The Intel® Debugger (idb) is a source-level, symbolic debugger that lets you:
Control the execution of individual source lines in a program.
Set stops (breakpoints) at specific source lines or under various conditions.
Change the value of variables in your program.
Refer to program locations by their symbolic names, using the debugger's knowledge of the Intel Fortran language to determine the proper scoping rules and how the values should be evaluated and displayed.
Print the values of variables and set a tracepoint (trace) to notify you when the value of a variable changes. (Another term for a tracepoint is a watchpoint.)
Perform other functions, such as examining core files, examining the call stack, or displaying registers.

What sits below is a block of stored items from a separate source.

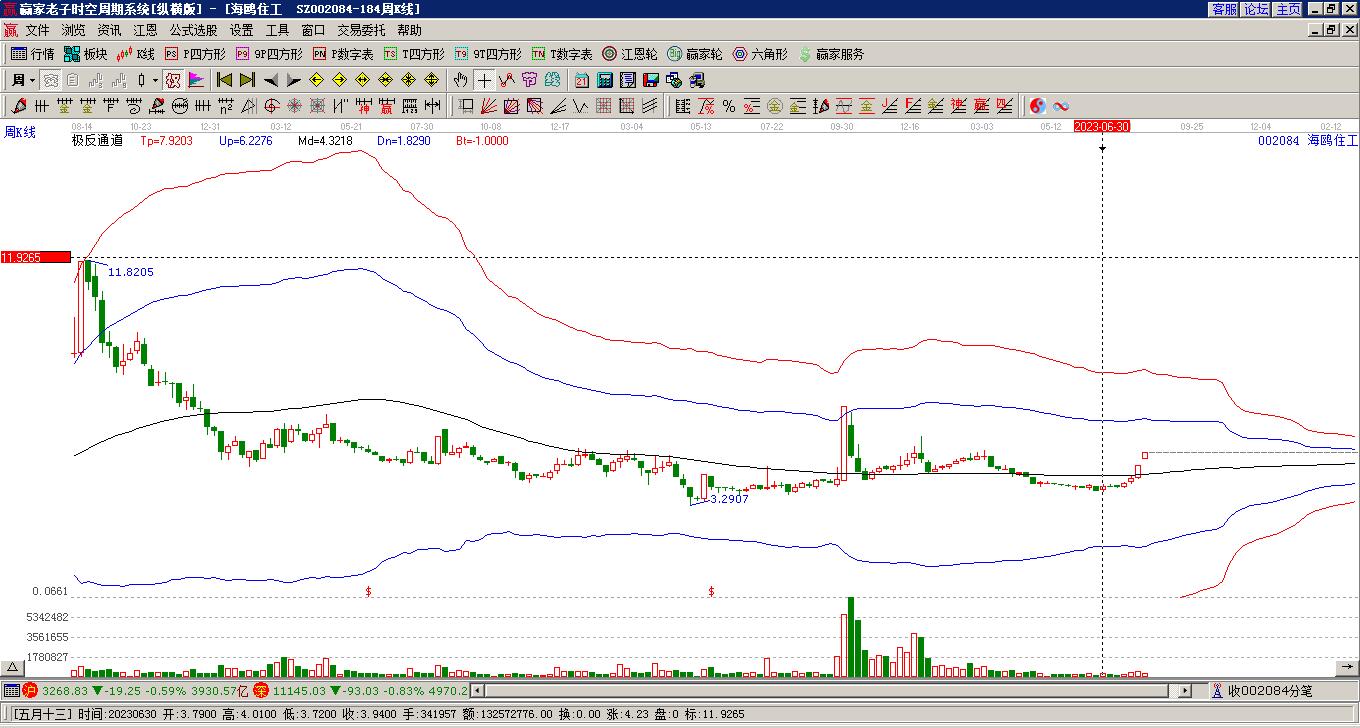Open the candlestick style dropdown arrow
1360x728 pixels.
[154, 80]
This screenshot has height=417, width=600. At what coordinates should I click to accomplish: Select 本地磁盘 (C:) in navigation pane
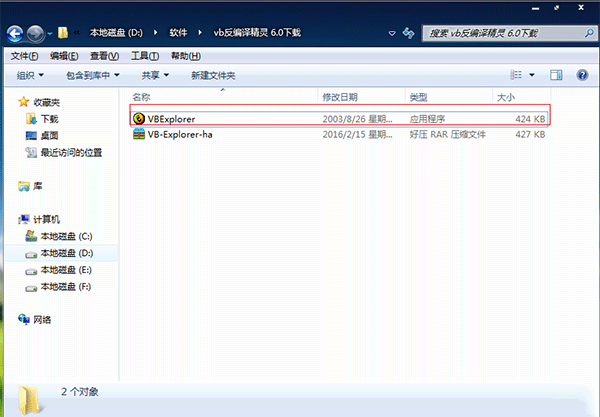tap(65, 236)
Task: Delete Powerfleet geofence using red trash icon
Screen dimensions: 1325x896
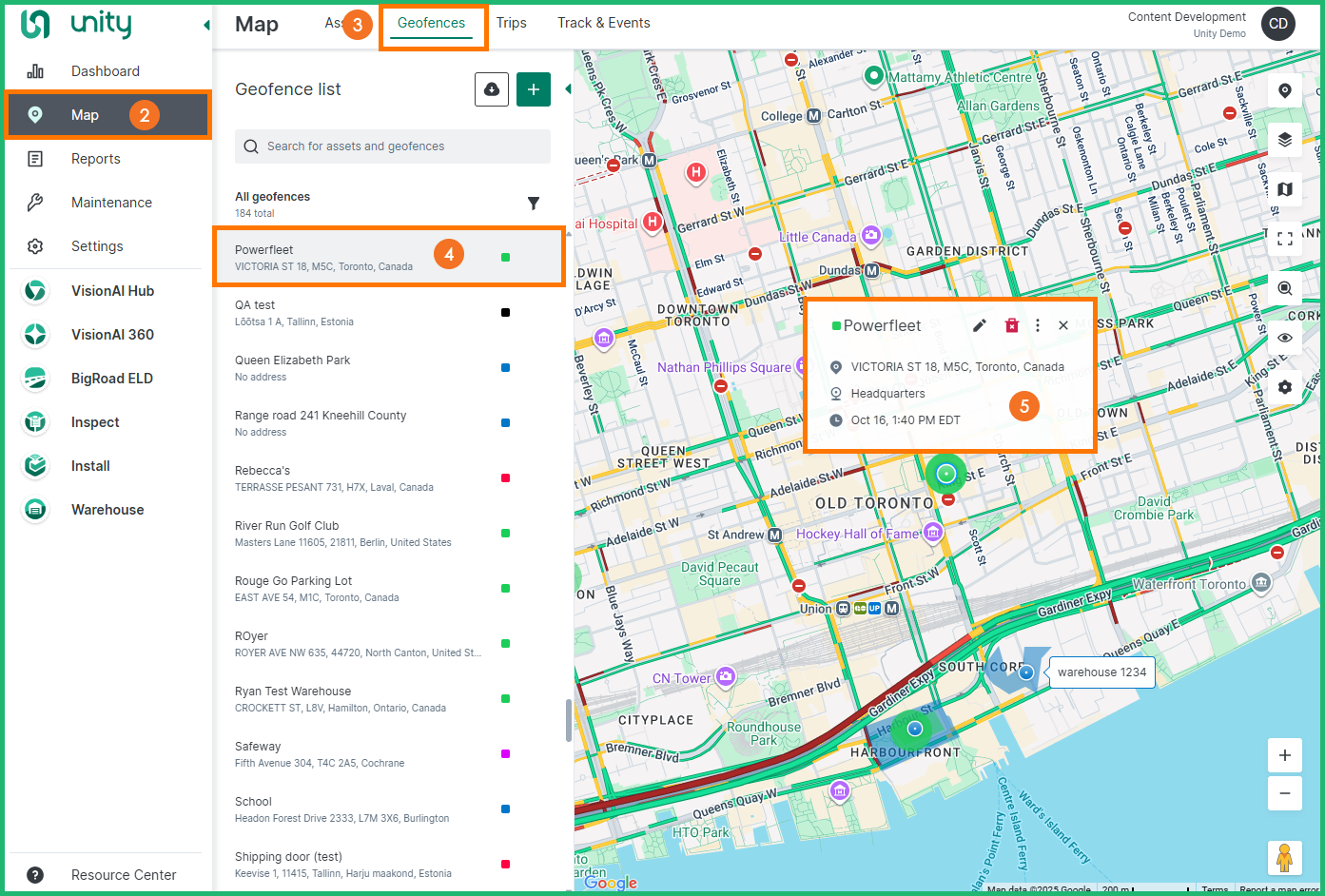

The idb debugger has two modes:
dbx (default mode)
gdb (optional mode)
All examples in this guide are shown in dbx mode.
For complete information about idb, see the idb man page or the online Intel® Debugger (IDB) Manual.
To use the debugger, you should specify the ifort command and the -g command-line option. Traceback information and symbol table information are both necessary for debugging. If you specify -g, the compiler provides the symbol table and traceback information needed for symbolic debugging. (The -notraceback option cancels the traceback information.)
Likely uses of these options at the various stages of program development are as follows:
During early stages of program development, use the -g option to create unoptimized code (optimization level -O0). This option also might be chosen later to debug reported problems from later stages.
Traceback and symbol table information result in a larger object file. During the later stages of program development, use -g0 or -g1 to minimize the object file size and, as a result, the memory needed for program execution, usually with optimized code. (The -g0 option eliminates the traceback information.)
When you have finished debugging your program, you can recompile and relink to create an optimized executable program or remove traceback and symbol table information with the strip command. (See strip(1).)
See the -debug keyword option to learn more about settings that enhance debugging.
Debugging of optimized code is not fully supported on Intel platforms.